[Stored items]

——————————

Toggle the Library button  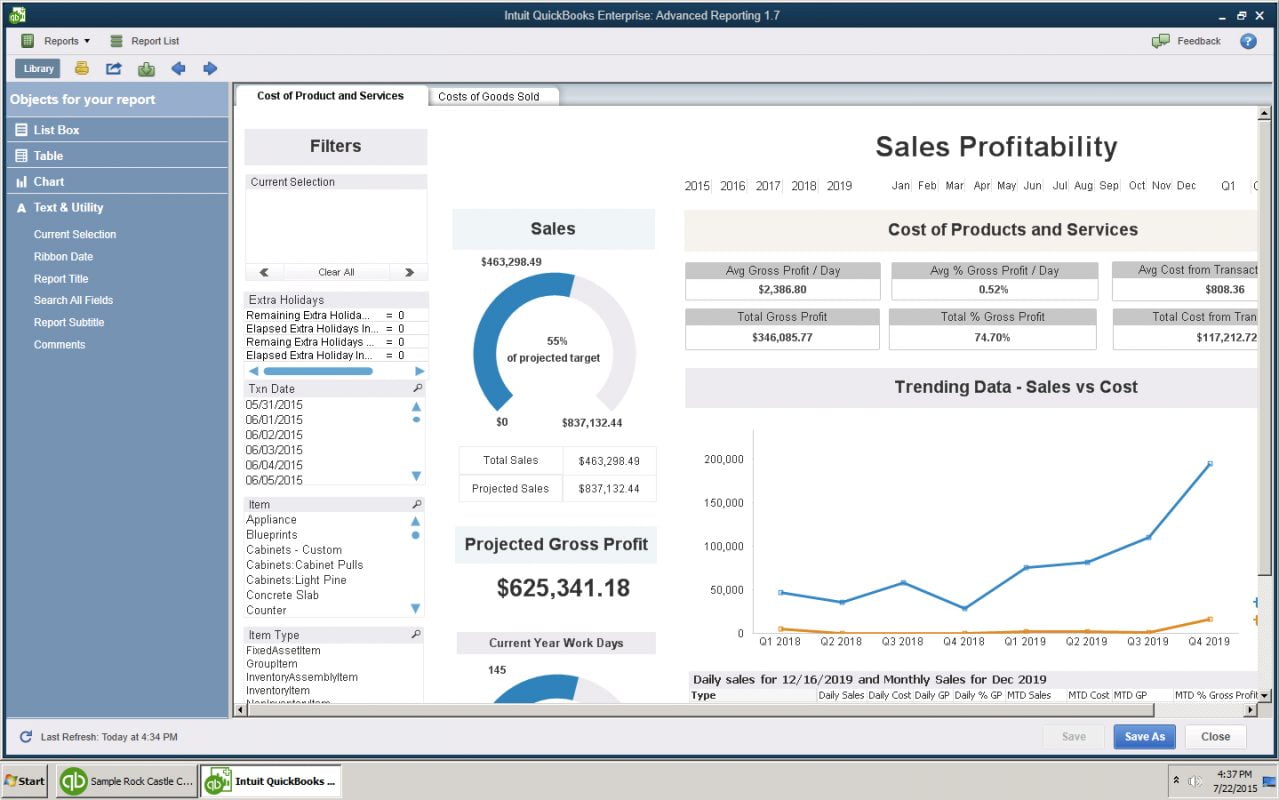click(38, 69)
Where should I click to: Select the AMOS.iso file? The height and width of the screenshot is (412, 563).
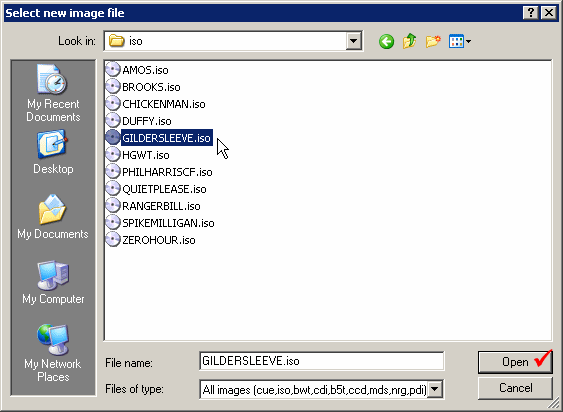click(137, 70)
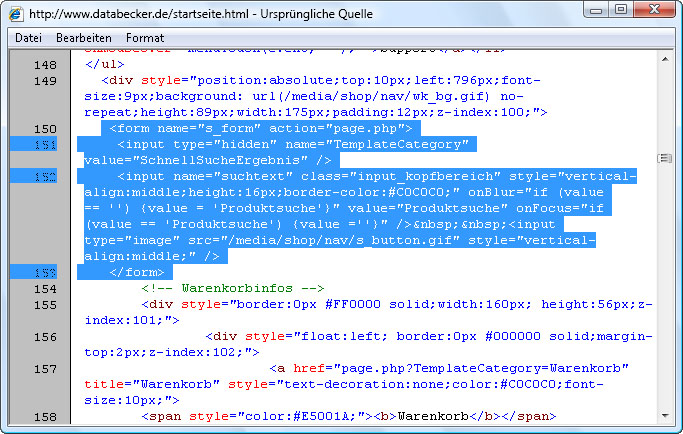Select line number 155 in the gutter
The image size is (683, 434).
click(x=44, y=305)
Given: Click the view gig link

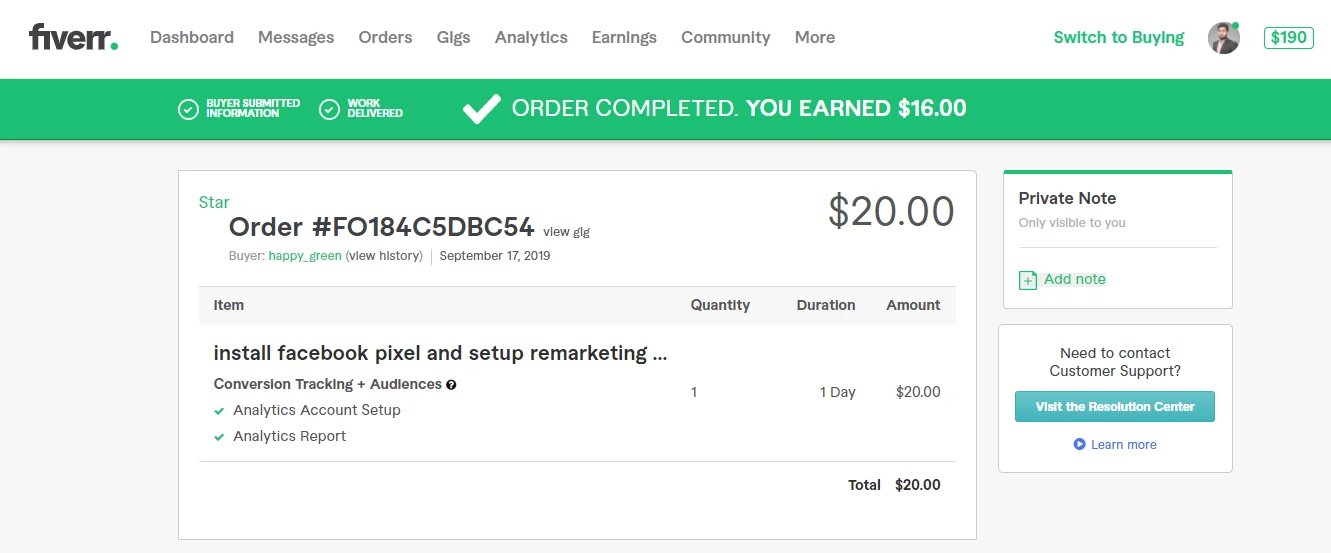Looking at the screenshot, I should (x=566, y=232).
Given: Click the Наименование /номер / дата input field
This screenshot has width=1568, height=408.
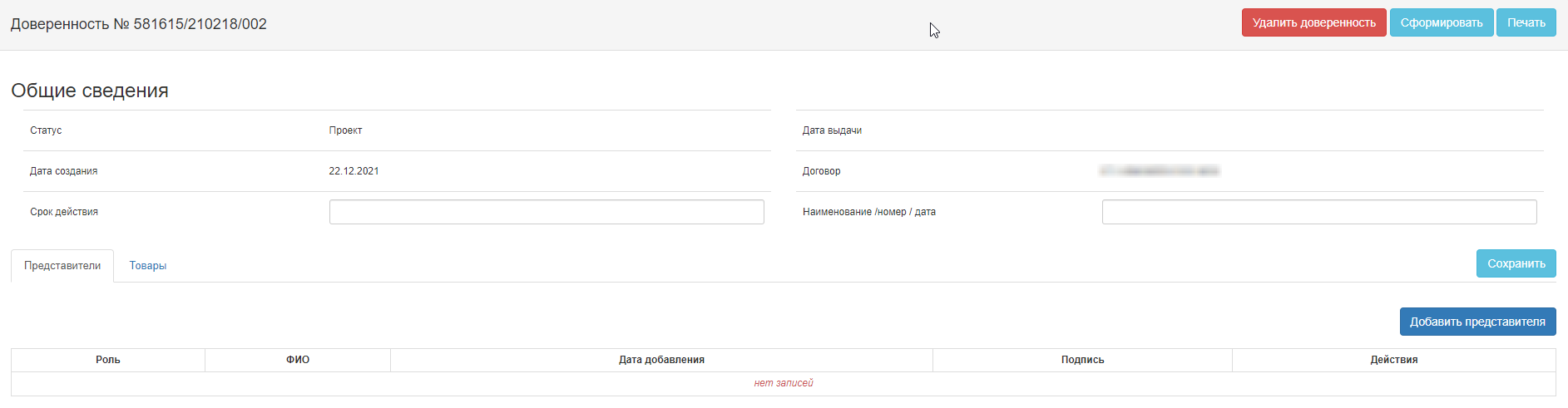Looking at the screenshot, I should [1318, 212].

——————————

Try it
Begin with the line containing "Given: Click the view gig link" and end with the last line of the entries above. Copy those lines exactly, both ends included, and drop every picture.

Exercise output
Given: Click the view gig link

Looking at the screenshot, I should (x=566, y=232).
Given: Click the Наименование /номер / дата input field
This screenshot has width=1568, height=408.
Looking at the screenshot, I should [1318, 212].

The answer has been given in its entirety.